Retype the line where "This screenshot has height=181, width=458." appears and each line that follows it down to the last line of the records below. Leave the pictures out.

- _Pixel coordinate grounding data_
+++
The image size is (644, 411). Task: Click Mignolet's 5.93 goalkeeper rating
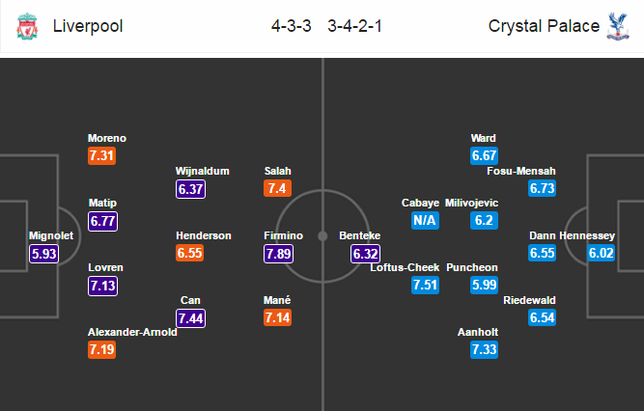[x=44, y=254]
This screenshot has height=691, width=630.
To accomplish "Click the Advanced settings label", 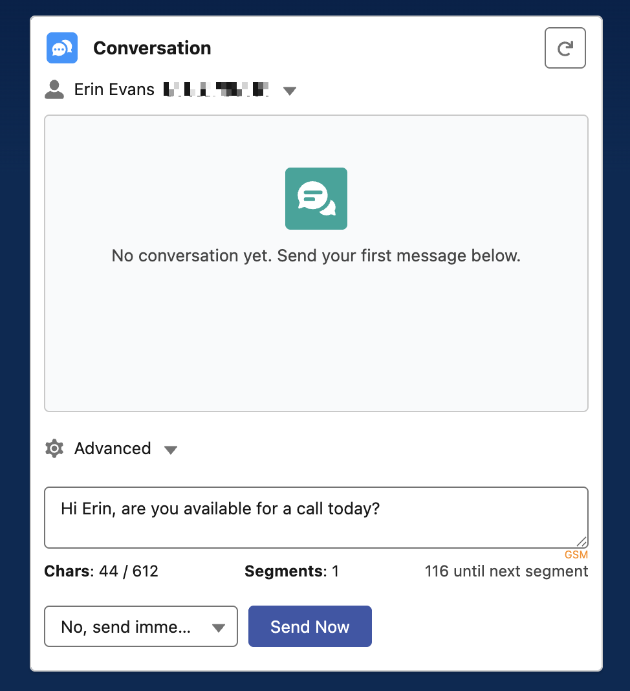I will pos(113,448).
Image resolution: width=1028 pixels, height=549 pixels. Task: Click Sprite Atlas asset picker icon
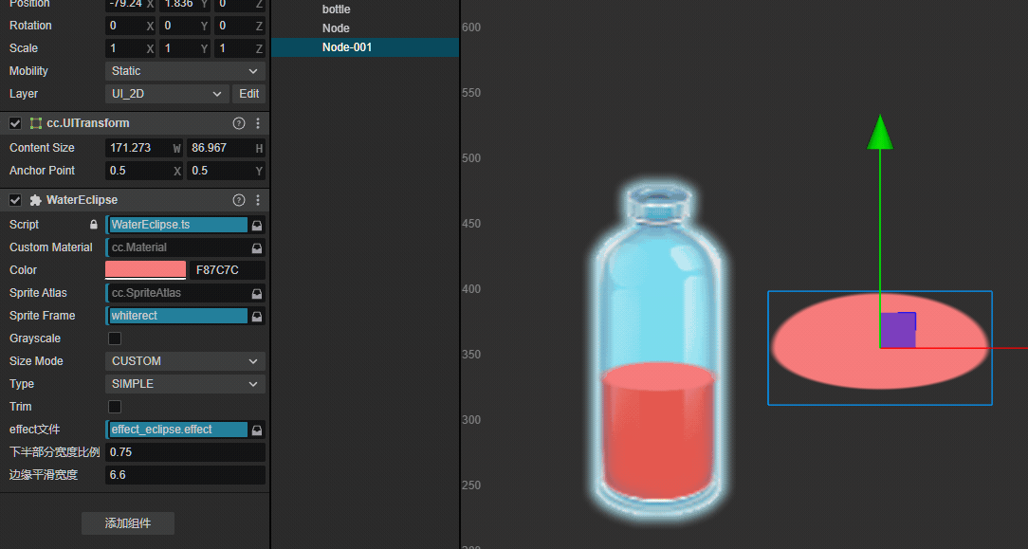point(257,293)
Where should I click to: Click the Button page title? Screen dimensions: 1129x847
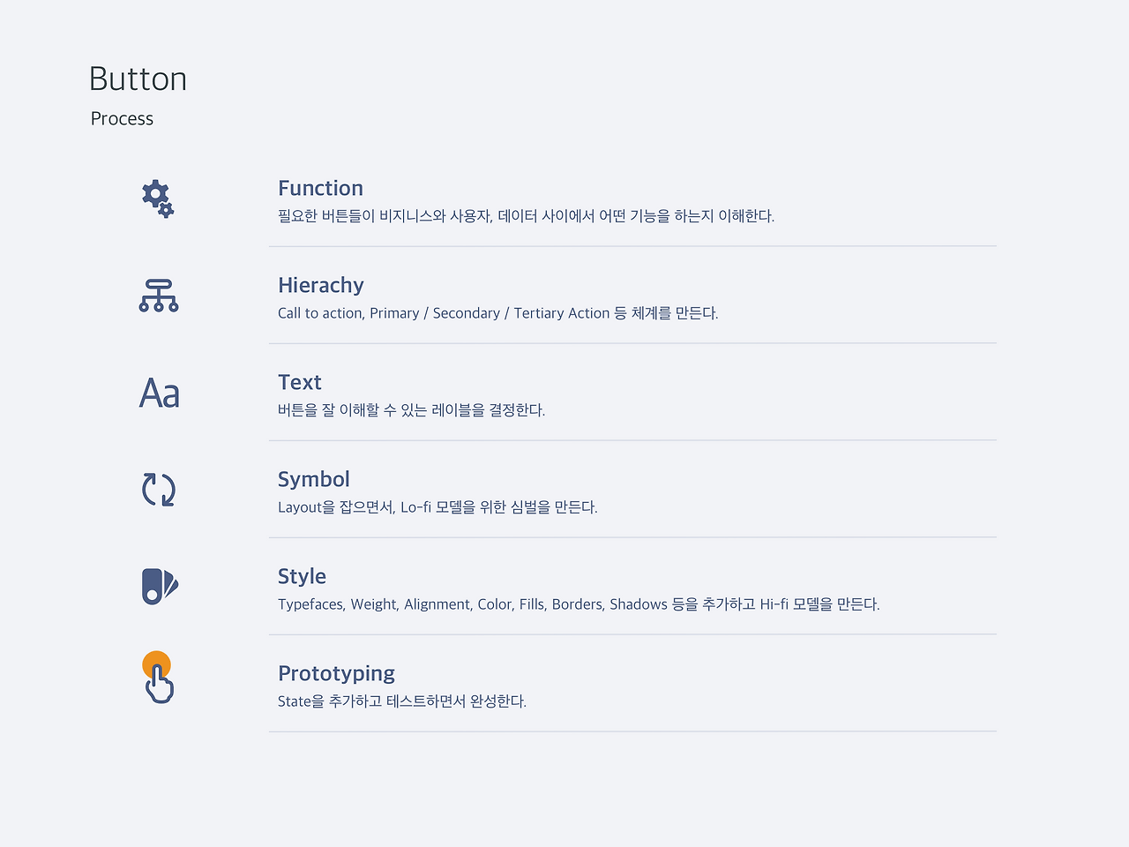click(138, 79)
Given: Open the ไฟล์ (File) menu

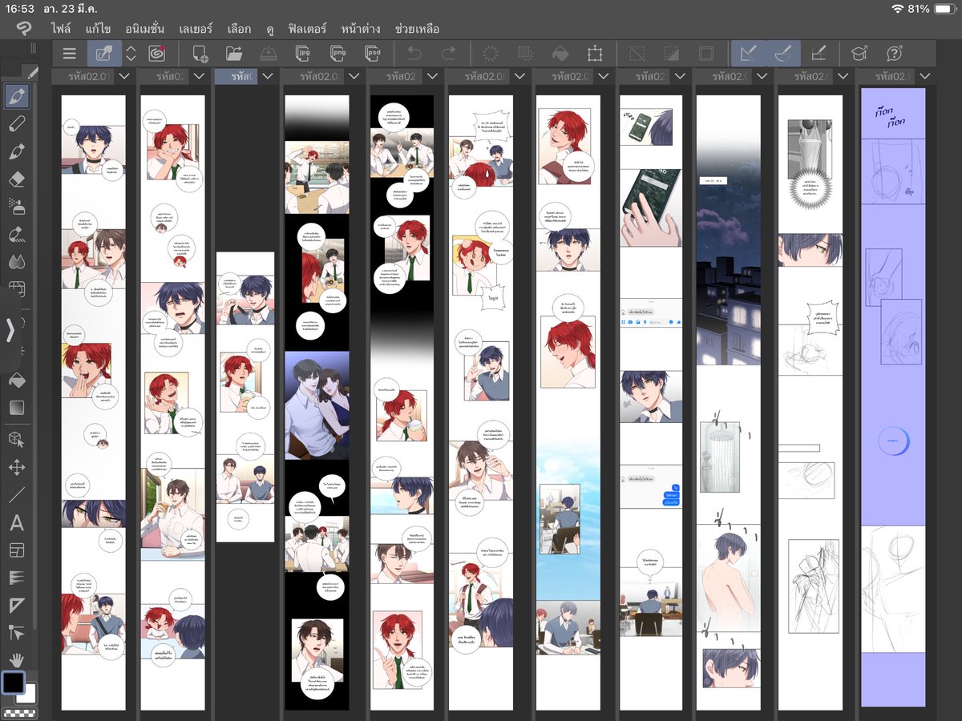Looking at the screenshot, I should tap(61, 29).
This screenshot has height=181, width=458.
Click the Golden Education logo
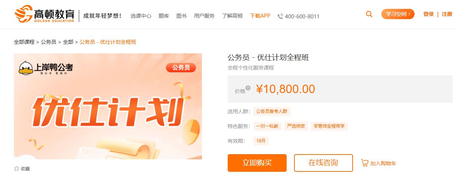[45, 14]
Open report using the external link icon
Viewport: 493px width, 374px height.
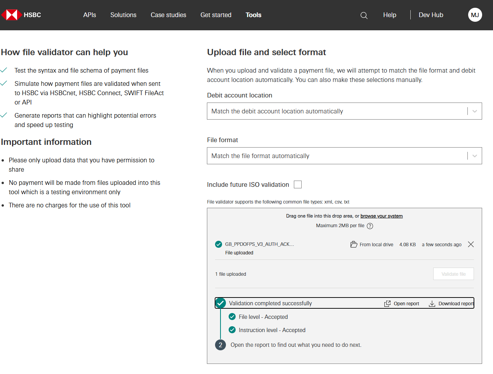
+++
- _Your response_
This screenshot has height=181, width=458.
Click the Golden Education logo
[45, 14]
Open report using the external link icon
Viewport: 493px width, 374px height.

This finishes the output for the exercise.